There were many adventures that the two of us shared much to my parents dismay, but there was one that will always be front and center in my mind because I was 11 and it was my first time in drag. 

After the infamous "police escort home" from Jeremy's house, my mom was hesitant to let me continue hanging out with Jeremy. She was torn because while Jeremy had a reputation at the school, told to her by teachers whom she actively disliked, she personally never witnessed him doing anything wrong. And she understood that his single mother was doing the best she could and that softened my mom's opinion of him. 

She also knew that I had no friends other than my brother. Special ed kids had to move with the program every year, and there were different kids in the class each year, so it wasn't easy to keep in touch and make friends. Josh never had any problems making friends. He went to the same school most years while I moved around. So he developed friends from school and he had made friends with a couple kids in our town that he would go hang out with every now and again without me. 

Mom was torn between keeping me away from bad influences and letting me have my first friend. So, she relented and let me keep hanging out with Jeremy. She met his mom and knew where he lived and with those things being established, the day eventually came that we asked our parents for a sleepover. 

It was near the end of summer break before 8th grade. For the first time that I could remember I was going to be starting the school year at the same school from the year prior. And I had at least one friend going into it. That was another factor that convinced my mom to let me go.

The weekend came and Saturday morning I packed up my overnight bag with all the essentials that an 11 year old considers valuable, which somehow included my favorite dress of my mom's and the Prince Valiant wig she had bought me for Halloween the year prior that I had never worn. Every year I would inevitably dress up as Dracula since mom had a really cool cape. 


While the wig and dress were easy to ball up and stuff in my bag, the cape was bigger and mom saw me packing it and said no. She didn't know about the dress or she would have objected to that as well. Now mind you, I was a special kid. I had been playing dress up in mom's clothes in secret a couple of years by this point. One time, she surprised me by coming home early and finding me parading around in her hippy dress (my favorite because it was pretty and had volume and flowed well when I spun around in it.)

Unlike most parents, mine were actual hippies who met in a band. Hippies who operated under the code of live and let live and if it's causing no harm, let it be. So when she walked in on me twirling non-stop in her dress, I gasped and froze. She looked me up and down, sighed and said "that had better get back on the hanger when you're done. If I find it at the bottom of the closet all bunched up, THEN, you will be in trouble." Then she put her stuff down and went and started making dinner. 
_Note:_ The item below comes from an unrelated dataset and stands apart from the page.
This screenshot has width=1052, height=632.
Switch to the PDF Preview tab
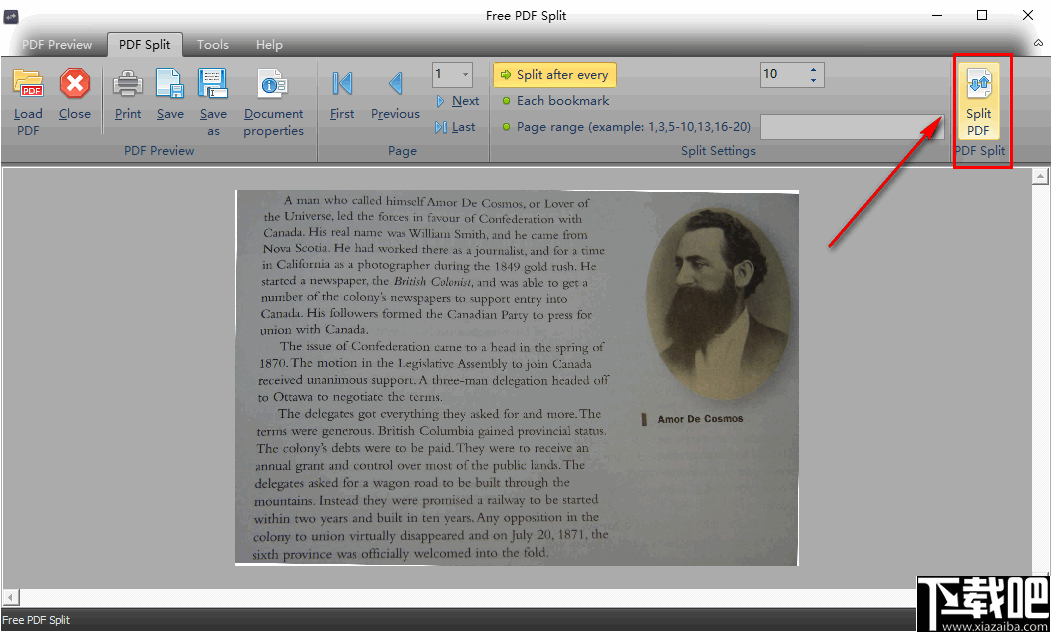(56, 44)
Since I had "permission" to wear that dress I didn't think mom would care that I took it with me, but still, I didn't tell her. So away we went to Jeremy's house. We hung out and played with toys and watched tv and at night we played a little bit of ding dong ditch, though we had to be careful who's house we hit because the neighbors knew Jeremy too and they would walk right over and knock back if they suspected us. Honestly, it was just fun to play outside in the dark using nothing but our imagination. Ahh, the good old days. 

The next morning Jeremy's mom went to church and we were home alone and I pulled out the dress and wig to show Jeremy. He laughed and suggested we try to fool people into thinking I'm a real girl. so I put them on and we raided his mom's make up and turned me into Mable West, his cousin. 
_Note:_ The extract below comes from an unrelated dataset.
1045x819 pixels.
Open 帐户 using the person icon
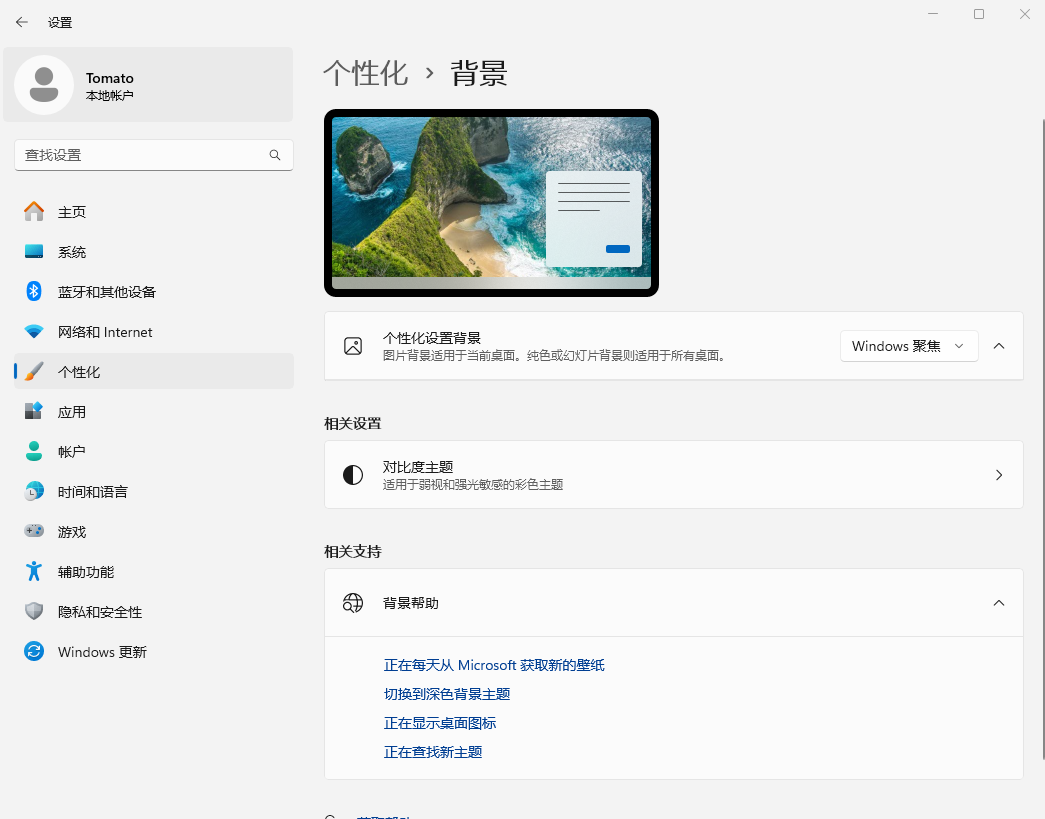34,452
I had been really into pirates that summer because mom and I had a tradition of watching movie musicals and that summer I saw both "Pirates of Penzance" and "The Pirate Movie" and oh my god I wanted nothing more than to be as cool and pretty as Kristy McNichols, and have the boy from "The Blue Lagoon" moon over me, he's just so dreamy!!
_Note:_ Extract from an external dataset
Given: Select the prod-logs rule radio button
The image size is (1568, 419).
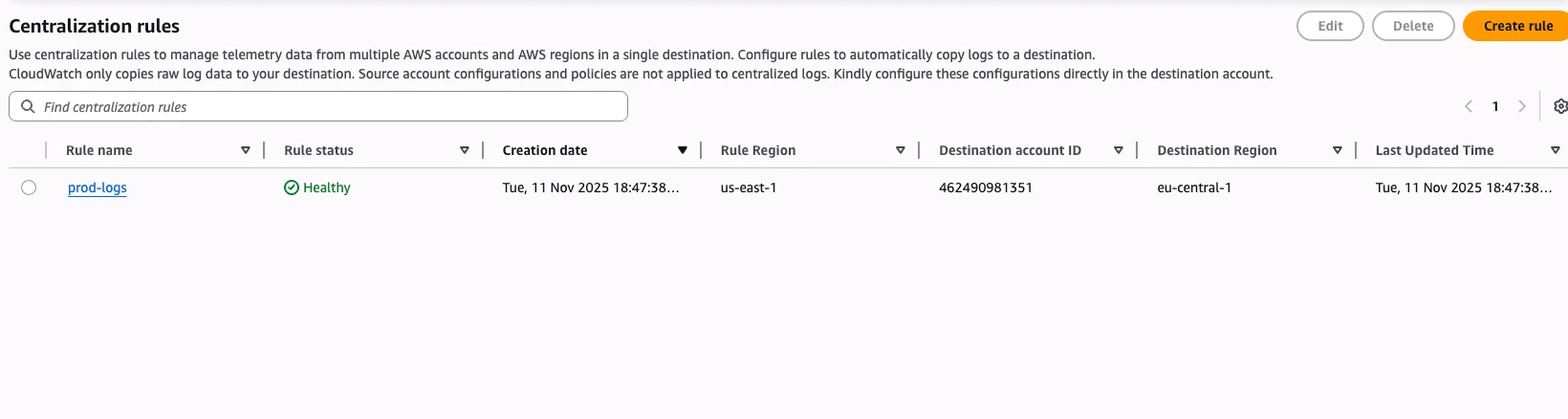Looking at the screenshot, I should pos(29,187).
Thus, Mable West was born. Mable because that was Kristy's name in the movie and West because I was pretending to be Jeremy's cousin. Today I wouldn't say I was a pretty girl, but I was a pre-pubescent boy with a slight lisp, so at the time I thought I was a pretty convincing girl. Though I may have overdone it with the blue eyeshadow. WHAT, I thought that's what women wore!! I was fashionable enough to wear a light pink lip though, so I thought I looked gorgeous and convincing. 


Once we were all dressed up and ready, we went outside and walked around to see if anyone noticed or said anything. We walked around for a little bit and realized that since he lived in the middle of nowhere in a tiny mountain town there wasn't really anyone who was seeing us. So Jeremy came up with a better idea. 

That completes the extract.